### [SOURCE TEXT]
---------------

For example, you might compare how different models handle a code generation task:
Write a TypeScript function that validates an email address using a regex pattern. Include JSDoc comments and handle edge cases like empty strings and null values.
Running this across GPT-4o, Claude, and Llama will show you differences in code style, error handling approaches, regex patterns chosen, and documentation quality — helping you make an informed choice for your project.
Using the GitHub Models API
Beyond the playground, GitHub Models provides a REST API that you can call from your applications. Authentication uses your GitHub personal access token (PAT), which means no additional API keys are needed.
The API follows the OpenAI-compatible chat completions format, making it easy to integrate with existing tooling:
import requests
import os
GITHUB_TOKEN = os.environ["GITHUB_TOKEN"]
response = requests.post(
"https://models.inference.ai.azure.com/chat/completions",
headers={
"Authorization": f"Bearer {GITHUB_TOKEN}",
"Content-Type": "application/json"

---------------

### [STORED DATA]
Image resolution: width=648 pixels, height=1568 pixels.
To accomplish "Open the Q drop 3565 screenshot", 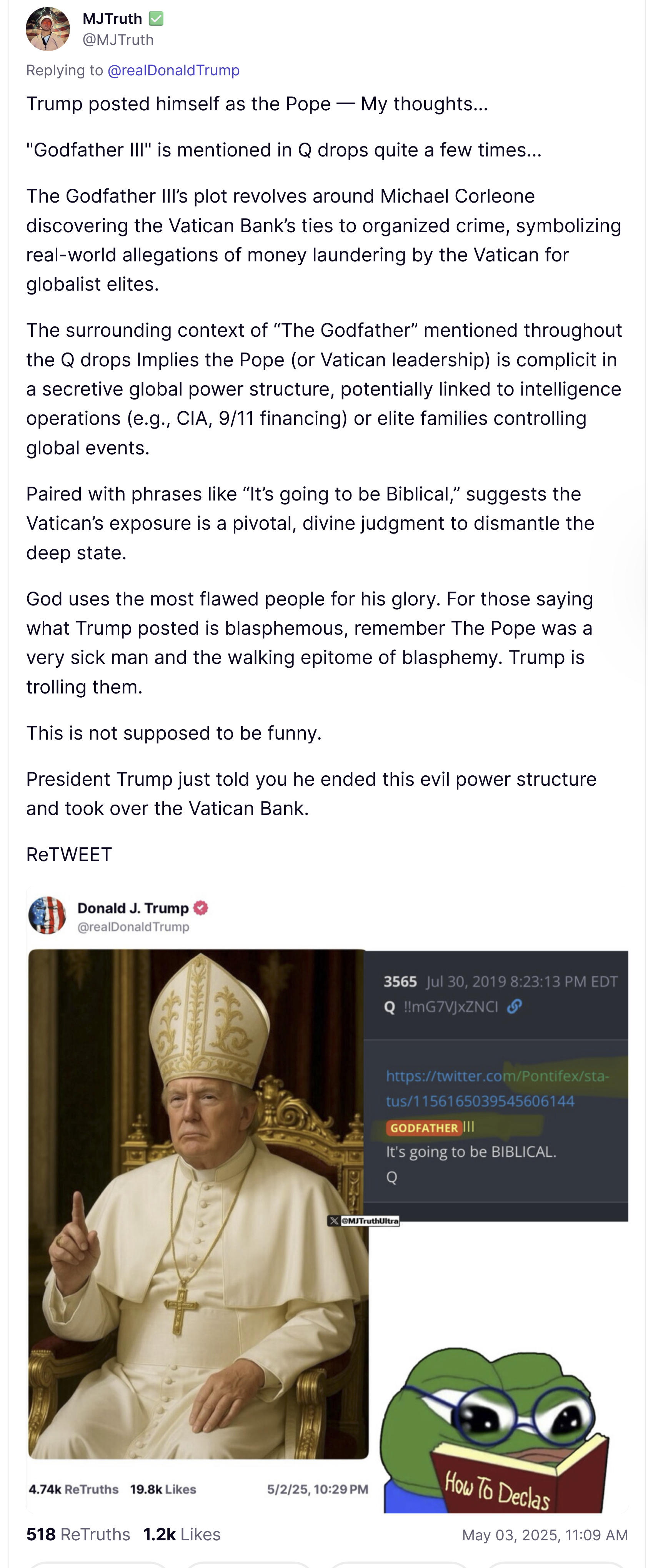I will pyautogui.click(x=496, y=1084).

---------------

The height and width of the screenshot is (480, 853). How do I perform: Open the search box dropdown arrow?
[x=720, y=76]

---------------

### [WORK TO COMPLETE]
Answer these questions about the GitHub Models text:
(a) Which three models does it name for running the code generation prompt?
(b) What does authentication to the API use?
(c) What format does the API follow?
The entries are separate material, unrelated to the text.

### [YOUR RESPONSE]
(a) GPT-4o, Claude, and Llama
(b) Your GitHub personal access token (PAT)
(c) The OpenAI-compatible chat completions format